Cuando escucho la palabra colusión, pienso de manera inmediata en acuerdo”, señaló el economista James Levinsohn, al declarar como perito de algunas defensas de imputados en el Caso Farmacias, en el que la Fiscalía Centro Norte acusa a 10 ejecutivos de alteración fraudulenta del precio de medicamentos.

El experto de la Universidad de Yale afirmó que un liderazgo de precios entre empresas competidoras puede ser colusivo. Para que ello ocurra, indicó que es necesario que “una empresa tome la iniciativa y las otras acuerden seguir sus pasos”.

Este es uno de los puntos que ha planteado la Fiscalía durante el juicio, que afirma que ejecutivos de Salcobrand se ofrecieron para ser los primeros en alzar el precio de determinados fármacos para ser luego seguidos en fechas acordadas por sus competidores de Farmacias Ahumada y Cruz Verde.

Al ser consultado por la Fiscalía si este acuerdo en el liderazgo colusivo puede ser implícito, Levinsohn sostuvo que “en la perspectiva de los que plantean los economistas, ellos establecen que existe un acuerdo tácito”.

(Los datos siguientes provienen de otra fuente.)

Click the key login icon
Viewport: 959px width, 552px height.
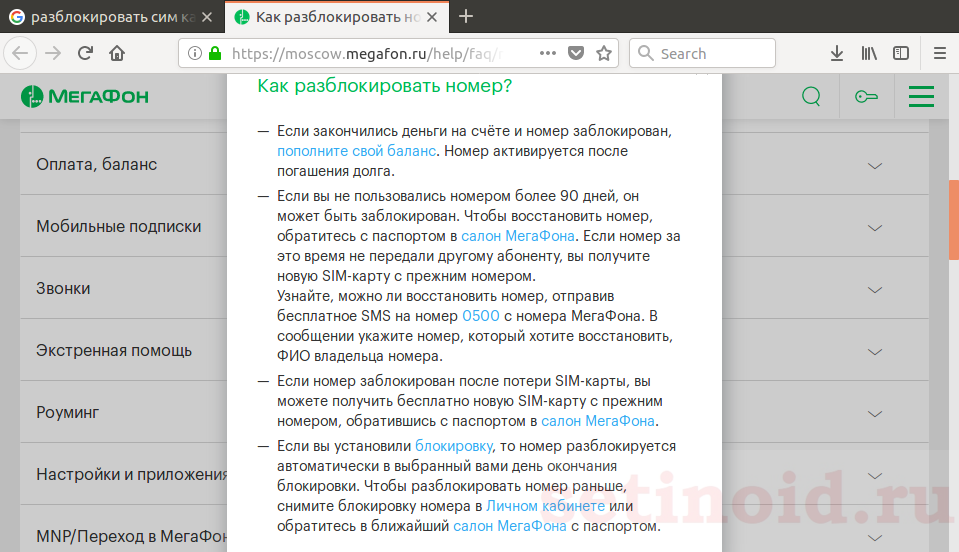865,97
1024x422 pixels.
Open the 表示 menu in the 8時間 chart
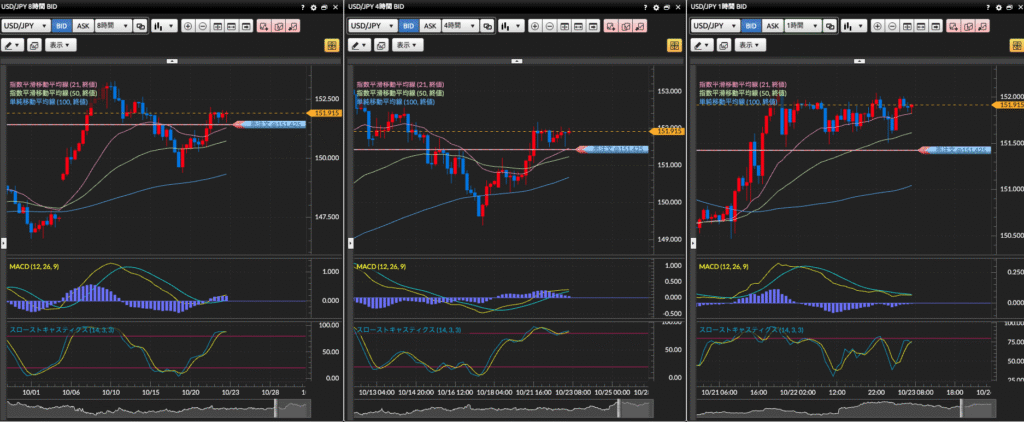60,45
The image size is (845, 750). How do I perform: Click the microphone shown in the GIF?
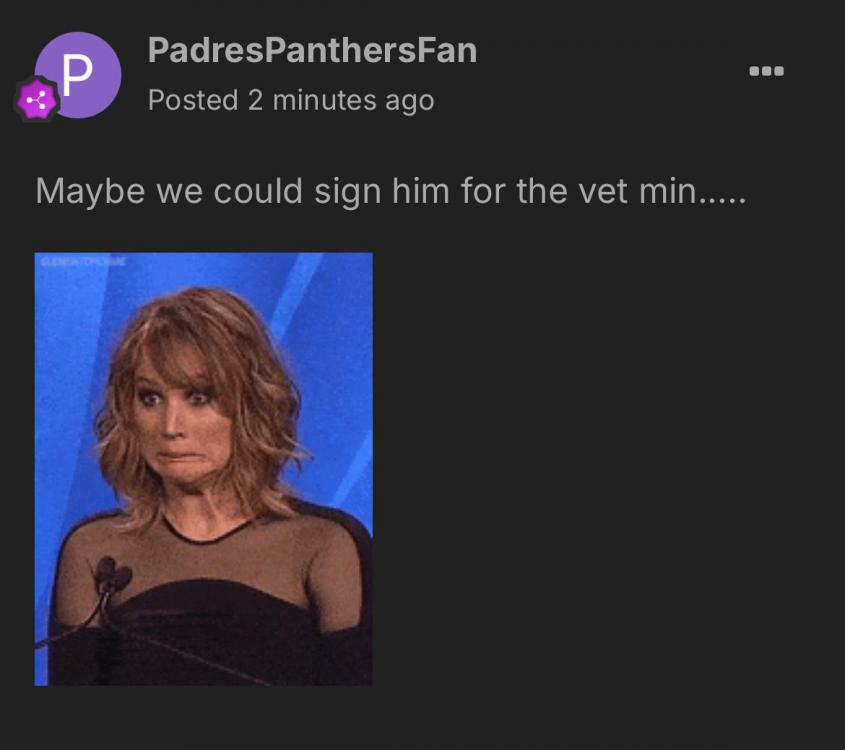112,575
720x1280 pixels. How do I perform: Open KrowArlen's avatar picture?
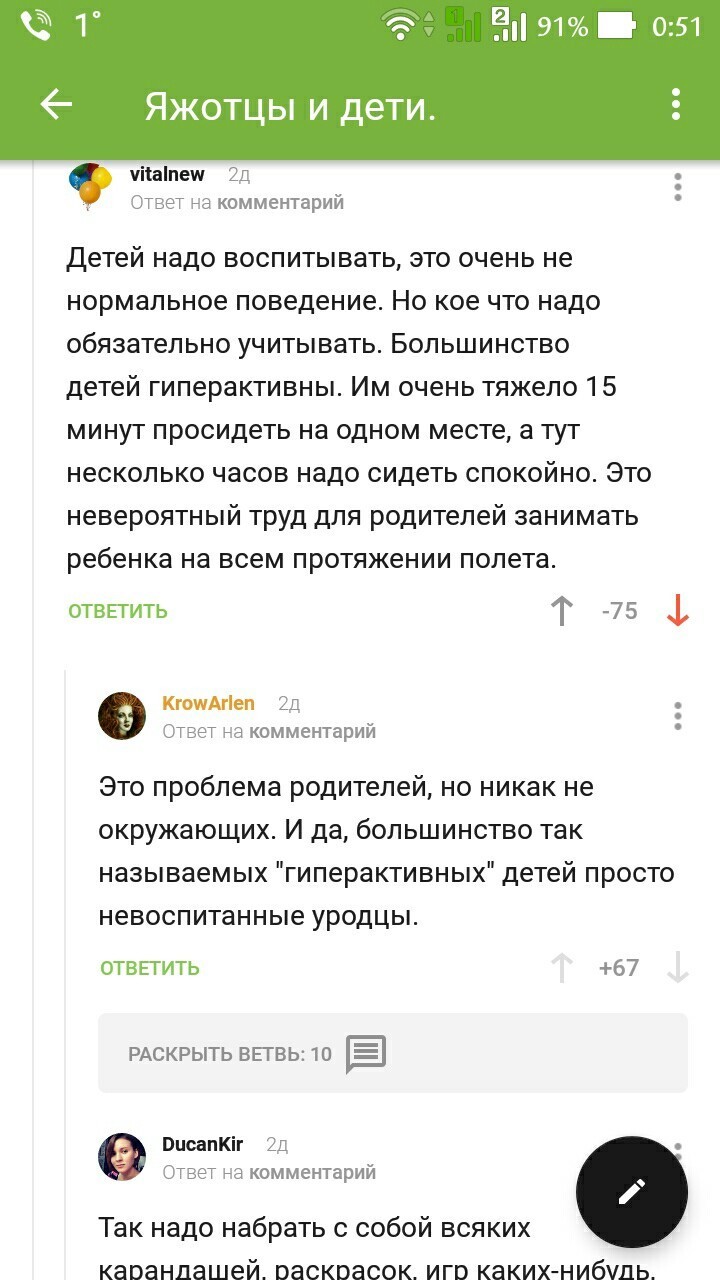(122, 716)

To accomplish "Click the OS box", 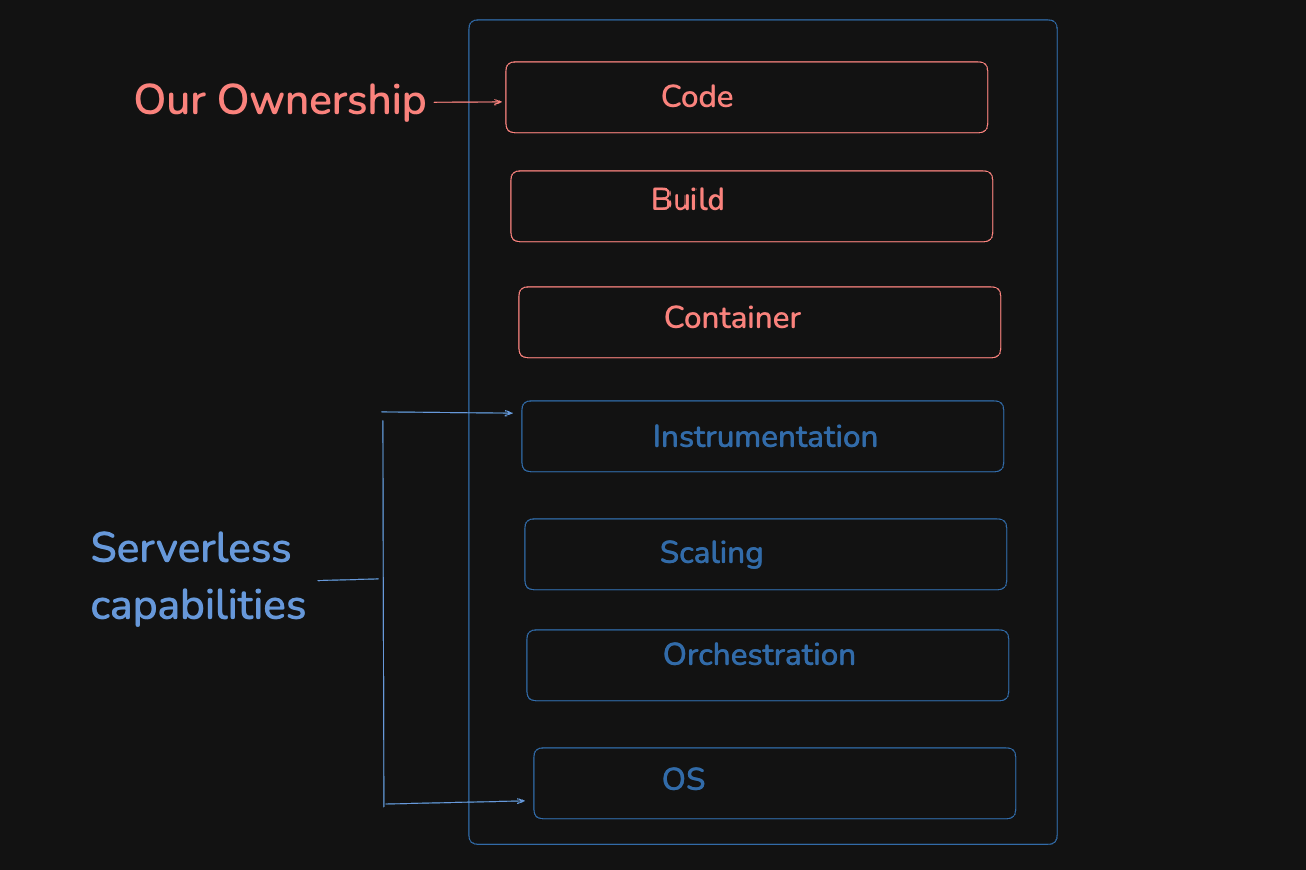I will click(x=775, y=783).
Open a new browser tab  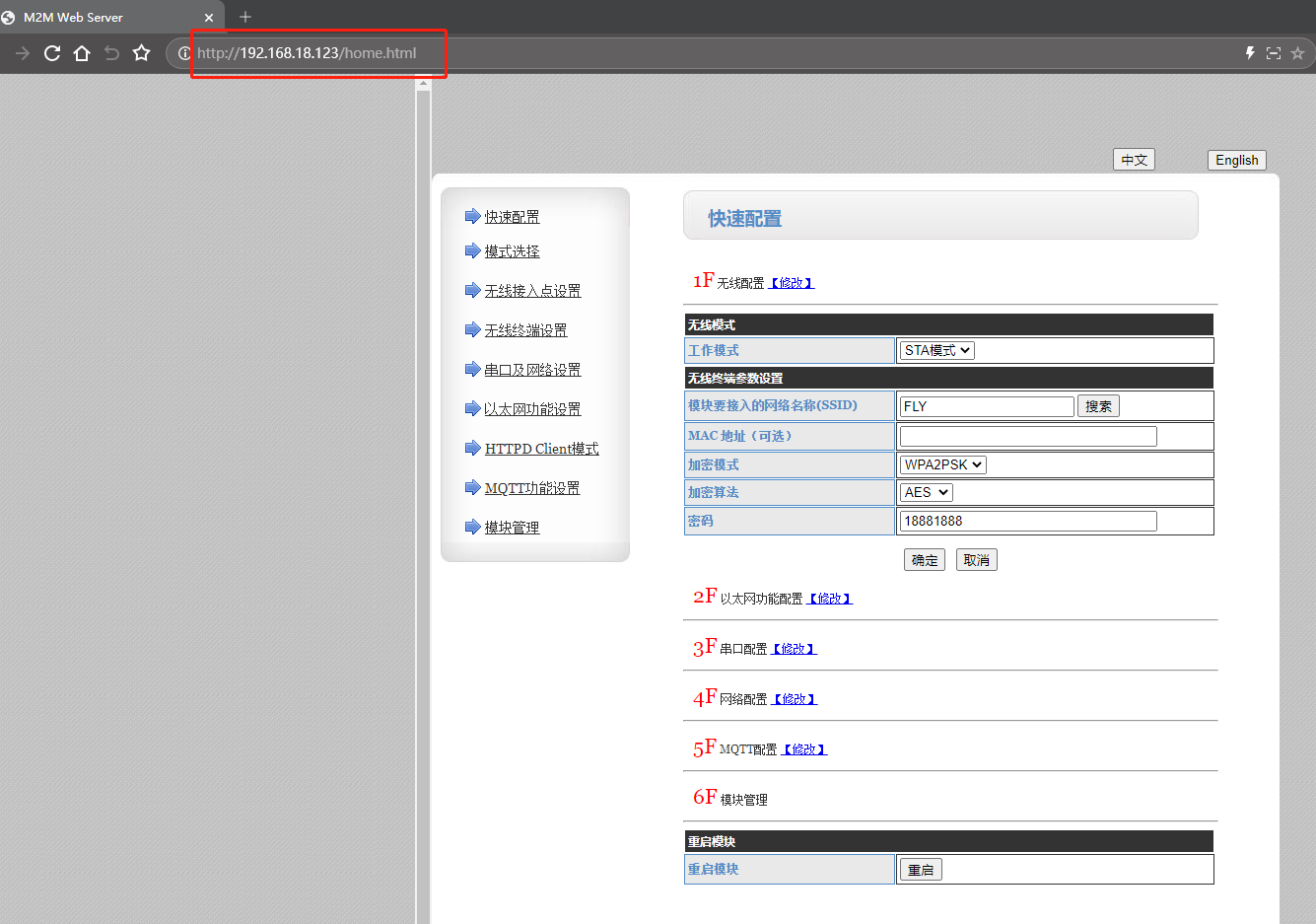[x=245, y=17]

Sobre este punto, el experto coincide en teoría con diferentes peritos presentados por el Ministerio Público, quienes han planteado que no es necesario que exista un acuerdo escrito que dé cuenta de que ejecutivos de las Farmacias se coordinaron para subir el precio de los medicamentos. Estos últimos han planteado que los mecanismos son más sofisticados y que competidores pueden comunicarse a través de terceros, como ocurrió en este caso con los laboratorios, que actuaron como intermediarios.

Al ser consultado por la Fiscalía Centro Norte, el profesor Levinsohn afirmó que es posible salir de una guerra de precios a través de un acuerdo colusorio.

Precisamente, esto es lo que ha sostenido el Ministerio Público durante el juicio, al acusar a los 10 ejecutivos de las cadenas de farmacias de llegar a un acuerdo tras el periodo de bajas registradas durante la denominada Guerra  de Precios.

Según la Fiscalía, el año 2007 Farmacias Ahumada, Salcobrand y Cruz Verde se coordinaron a través de los laboratorios para subir el precio de determinados fármacos.

Levinsohn fue presentado como perito de la defensa  de los ejecutivos de Salcobrand para referirse a un peritaje que le encargaron.  Según declaró, al momento de hacer el peritaje no tuvo a la vista los correos electrónicos entre los ejecutivos de las cadenas farmacéuticas y los laboratorios. Tampoco los costos de las farmacias durante el periodo investigado, ni el fallo del Tribunal de la Libre Competencia sobre la materia. Por ello no se refiere a ninguno de los imputados por los delitos que se investigan, sino a conceptos económicos abstractos.